I completely forgot that we had made a GoPro video of one of our last 'ice fishing' trips in Madison County, NC. It was a week long arctic blast that froze the river up pretty good. It makes for fun fishing. The video is a little hokey and you can skip to the 1 minute mark for the actual fishing. That first minute, we were using river rock to try and crack the ice, and get it moving so that we could come back and fish the hole later on. At the 3:30 mark, I'm fighting a decent sized Rainbow, although not huge, but also the ice drift that are catching my tippet. You can see the ice on the water's surface. I thought it was going to break my rod.

Anyway, here it is:

https://youtu.be/nkvLcrZsViE


----------



## TheTroutWhisperer

IvyThicket. Thanks for the video! It was awesome! That was hardcore.

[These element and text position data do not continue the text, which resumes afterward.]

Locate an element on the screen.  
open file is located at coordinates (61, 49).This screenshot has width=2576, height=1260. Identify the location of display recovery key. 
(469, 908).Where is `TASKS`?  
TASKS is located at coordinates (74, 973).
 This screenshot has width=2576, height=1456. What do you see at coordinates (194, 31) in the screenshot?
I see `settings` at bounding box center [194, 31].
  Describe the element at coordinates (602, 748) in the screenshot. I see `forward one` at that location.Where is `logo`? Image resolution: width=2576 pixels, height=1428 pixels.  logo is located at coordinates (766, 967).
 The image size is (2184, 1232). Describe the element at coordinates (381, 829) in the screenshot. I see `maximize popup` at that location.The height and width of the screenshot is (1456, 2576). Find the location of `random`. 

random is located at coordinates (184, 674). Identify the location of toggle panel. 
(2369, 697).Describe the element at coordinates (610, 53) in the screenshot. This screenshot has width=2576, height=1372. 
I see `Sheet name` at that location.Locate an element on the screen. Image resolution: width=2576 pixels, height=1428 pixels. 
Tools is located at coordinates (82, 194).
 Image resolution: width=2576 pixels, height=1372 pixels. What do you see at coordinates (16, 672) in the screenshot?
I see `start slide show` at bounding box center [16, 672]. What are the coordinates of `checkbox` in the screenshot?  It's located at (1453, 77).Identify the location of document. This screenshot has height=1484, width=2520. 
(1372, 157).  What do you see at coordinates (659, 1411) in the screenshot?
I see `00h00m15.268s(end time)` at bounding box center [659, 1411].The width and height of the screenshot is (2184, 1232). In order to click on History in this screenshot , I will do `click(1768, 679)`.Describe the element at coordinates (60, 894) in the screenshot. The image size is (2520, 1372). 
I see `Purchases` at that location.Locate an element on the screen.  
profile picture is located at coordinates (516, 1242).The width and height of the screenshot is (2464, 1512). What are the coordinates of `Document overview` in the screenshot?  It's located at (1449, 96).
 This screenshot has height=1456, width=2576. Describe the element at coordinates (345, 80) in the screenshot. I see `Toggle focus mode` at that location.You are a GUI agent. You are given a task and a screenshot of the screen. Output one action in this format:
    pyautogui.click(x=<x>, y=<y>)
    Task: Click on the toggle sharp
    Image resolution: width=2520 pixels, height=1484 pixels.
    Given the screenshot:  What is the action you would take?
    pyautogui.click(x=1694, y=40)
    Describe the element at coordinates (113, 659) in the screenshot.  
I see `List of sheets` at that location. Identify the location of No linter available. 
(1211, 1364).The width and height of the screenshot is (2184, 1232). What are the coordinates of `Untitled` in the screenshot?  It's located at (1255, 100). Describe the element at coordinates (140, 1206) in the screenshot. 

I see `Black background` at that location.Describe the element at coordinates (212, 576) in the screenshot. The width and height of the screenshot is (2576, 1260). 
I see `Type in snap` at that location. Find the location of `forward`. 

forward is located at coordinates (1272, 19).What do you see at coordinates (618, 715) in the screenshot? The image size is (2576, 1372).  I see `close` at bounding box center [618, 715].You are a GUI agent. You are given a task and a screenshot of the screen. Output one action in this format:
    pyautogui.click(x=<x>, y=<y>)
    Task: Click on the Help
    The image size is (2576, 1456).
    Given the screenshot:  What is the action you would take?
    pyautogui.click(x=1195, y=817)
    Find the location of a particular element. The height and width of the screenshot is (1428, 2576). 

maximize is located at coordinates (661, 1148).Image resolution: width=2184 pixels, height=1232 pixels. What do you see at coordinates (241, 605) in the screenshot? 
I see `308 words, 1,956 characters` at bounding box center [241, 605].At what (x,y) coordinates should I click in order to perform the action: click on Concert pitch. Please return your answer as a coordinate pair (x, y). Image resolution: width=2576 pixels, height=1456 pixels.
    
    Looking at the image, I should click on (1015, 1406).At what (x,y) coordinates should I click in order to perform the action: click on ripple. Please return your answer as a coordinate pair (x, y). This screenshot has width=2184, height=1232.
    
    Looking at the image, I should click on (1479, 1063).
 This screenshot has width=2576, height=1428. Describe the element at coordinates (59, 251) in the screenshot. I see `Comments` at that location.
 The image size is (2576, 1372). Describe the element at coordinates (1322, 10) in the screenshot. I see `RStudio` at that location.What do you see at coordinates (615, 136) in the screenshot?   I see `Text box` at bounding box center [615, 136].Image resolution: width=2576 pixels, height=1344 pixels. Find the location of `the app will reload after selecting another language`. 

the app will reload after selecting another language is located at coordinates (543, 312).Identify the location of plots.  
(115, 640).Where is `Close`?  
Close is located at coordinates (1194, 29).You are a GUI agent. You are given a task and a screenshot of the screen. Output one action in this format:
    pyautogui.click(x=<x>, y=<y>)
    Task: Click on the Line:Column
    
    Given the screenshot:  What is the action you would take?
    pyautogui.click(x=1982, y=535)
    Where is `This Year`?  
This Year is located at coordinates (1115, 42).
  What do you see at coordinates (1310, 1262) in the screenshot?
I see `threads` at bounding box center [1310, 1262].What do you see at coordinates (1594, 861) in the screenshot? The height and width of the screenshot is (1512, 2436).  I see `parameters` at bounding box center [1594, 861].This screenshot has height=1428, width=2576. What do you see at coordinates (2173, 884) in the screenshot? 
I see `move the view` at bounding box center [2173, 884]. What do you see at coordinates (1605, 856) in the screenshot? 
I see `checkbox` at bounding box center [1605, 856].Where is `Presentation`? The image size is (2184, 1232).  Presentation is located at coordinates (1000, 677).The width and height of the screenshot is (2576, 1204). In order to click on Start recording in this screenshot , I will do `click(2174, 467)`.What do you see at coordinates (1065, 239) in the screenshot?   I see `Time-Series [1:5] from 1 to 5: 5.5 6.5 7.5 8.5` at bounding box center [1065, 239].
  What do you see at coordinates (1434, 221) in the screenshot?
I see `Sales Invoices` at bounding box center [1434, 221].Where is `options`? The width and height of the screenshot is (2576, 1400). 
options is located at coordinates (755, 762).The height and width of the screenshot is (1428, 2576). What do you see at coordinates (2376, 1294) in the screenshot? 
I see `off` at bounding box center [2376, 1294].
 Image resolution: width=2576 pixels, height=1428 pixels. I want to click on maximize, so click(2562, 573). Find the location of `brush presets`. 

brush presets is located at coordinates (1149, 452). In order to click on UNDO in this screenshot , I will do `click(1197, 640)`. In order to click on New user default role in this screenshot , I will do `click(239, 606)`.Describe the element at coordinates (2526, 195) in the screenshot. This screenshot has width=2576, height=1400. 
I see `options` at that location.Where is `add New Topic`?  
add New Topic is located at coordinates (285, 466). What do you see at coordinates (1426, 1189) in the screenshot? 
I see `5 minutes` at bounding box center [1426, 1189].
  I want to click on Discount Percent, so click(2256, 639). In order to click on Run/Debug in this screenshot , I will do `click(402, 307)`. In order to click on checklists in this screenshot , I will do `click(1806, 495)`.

You guys were catching some dandys also.


----------



## blood on the ground

Great post..


----------



## blood on the ground

IvyThicket said:


> I completely forgot that we had made a GoPro video of one of our last 'ice fishing' trips in Madison County, NC. It was a week long arctic blast that froze the river up pretty good. It makes for fun fishing. The video is a little hokey and you can skip to the 1 minute mark for the actual fishing. That first minute, we were using river rock to try and crack the ice, and get it moving so that we could come back and fish the hole later on. At the 3:30 mark, I'm fighting a decent sized Rainbow, although not huge, but also the ice drift that are catching my tippet. You can see the ice on the water's surface. I thought it was going to break my rod.
> 
> Anyway, here it is:
> 
> https://youtu.be/nkvLcrZsViE



Ivy thicket did you keep any?


----------



## IvyThicket

blood on the ground said:


> Ivy thicket did you keep any?



No, we turned all of those back. Winter time is favorite time to keep however, usually a little stiffer not as mushy. This was a DH stream, which up here doesn't open until June.


----------